● WHAT IS REQUIRED
Which lines of the records below contain the string "comment"? Report each of them.

(MATERIAL PROVIDED)

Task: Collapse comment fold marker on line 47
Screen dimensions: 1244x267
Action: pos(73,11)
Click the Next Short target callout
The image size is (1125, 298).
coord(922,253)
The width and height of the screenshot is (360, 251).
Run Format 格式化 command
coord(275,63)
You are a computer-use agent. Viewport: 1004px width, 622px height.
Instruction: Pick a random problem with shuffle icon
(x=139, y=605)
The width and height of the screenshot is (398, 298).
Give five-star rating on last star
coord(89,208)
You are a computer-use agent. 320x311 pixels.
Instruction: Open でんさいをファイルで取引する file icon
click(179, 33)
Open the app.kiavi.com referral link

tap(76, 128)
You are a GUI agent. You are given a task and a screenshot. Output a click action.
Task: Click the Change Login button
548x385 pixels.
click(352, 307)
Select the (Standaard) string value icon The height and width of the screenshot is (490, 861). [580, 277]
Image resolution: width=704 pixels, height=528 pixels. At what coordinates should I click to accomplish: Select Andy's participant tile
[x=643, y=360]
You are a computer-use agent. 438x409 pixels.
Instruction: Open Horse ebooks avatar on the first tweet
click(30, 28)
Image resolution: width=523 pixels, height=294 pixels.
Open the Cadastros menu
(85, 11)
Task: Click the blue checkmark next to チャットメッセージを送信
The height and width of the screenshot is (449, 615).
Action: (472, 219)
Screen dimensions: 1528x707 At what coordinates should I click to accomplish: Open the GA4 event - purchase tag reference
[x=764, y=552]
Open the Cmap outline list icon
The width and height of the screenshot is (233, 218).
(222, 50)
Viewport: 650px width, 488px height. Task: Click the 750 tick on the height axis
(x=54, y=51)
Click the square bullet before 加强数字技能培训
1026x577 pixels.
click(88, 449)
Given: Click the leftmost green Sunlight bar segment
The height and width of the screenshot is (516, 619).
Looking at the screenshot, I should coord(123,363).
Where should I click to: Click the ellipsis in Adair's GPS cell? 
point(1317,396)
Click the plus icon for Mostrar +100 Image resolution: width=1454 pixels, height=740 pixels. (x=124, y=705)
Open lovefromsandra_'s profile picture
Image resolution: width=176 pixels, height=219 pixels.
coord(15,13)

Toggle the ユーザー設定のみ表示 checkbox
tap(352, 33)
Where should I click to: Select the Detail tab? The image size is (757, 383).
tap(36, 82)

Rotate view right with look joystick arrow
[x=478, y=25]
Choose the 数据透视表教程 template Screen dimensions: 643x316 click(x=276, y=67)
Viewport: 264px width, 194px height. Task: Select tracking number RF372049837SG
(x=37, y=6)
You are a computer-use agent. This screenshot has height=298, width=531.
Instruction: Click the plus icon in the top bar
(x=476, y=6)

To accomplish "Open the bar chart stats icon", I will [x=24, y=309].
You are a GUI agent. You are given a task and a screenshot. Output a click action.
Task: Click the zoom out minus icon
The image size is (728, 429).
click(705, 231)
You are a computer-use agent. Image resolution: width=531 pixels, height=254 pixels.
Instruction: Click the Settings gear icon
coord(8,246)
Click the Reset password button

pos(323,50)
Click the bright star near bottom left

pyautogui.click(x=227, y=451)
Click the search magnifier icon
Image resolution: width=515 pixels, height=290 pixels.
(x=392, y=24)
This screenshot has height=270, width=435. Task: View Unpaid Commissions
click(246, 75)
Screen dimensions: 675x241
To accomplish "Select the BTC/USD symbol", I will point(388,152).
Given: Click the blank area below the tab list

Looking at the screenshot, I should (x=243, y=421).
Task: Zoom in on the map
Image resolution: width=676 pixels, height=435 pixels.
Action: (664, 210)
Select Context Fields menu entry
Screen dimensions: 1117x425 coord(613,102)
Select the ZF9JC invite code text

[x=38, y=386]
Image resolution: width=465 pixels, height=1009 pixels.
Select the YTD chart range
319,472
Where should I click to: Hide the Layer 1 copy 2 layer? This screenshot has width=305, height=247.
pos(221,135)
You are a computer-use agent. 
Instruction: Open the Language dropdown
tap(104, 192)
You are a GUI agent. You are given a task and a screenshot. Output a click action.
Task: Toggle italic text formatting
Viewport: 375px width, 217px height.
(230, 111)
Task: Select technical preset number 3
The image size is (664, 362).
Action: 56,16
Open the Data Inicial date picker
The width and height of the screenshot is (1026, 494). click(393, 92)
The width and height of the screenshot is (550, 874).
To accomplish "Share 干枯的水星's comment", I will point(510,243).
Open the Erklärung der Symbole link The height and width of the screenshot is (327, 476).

(End MATERIAL PROVIDED)

● ANSWER FOR THE TASK
Task: Collapse comment fold marker on line 47
To accomplish "Share 干枯的水星's comment", I will point(510,243).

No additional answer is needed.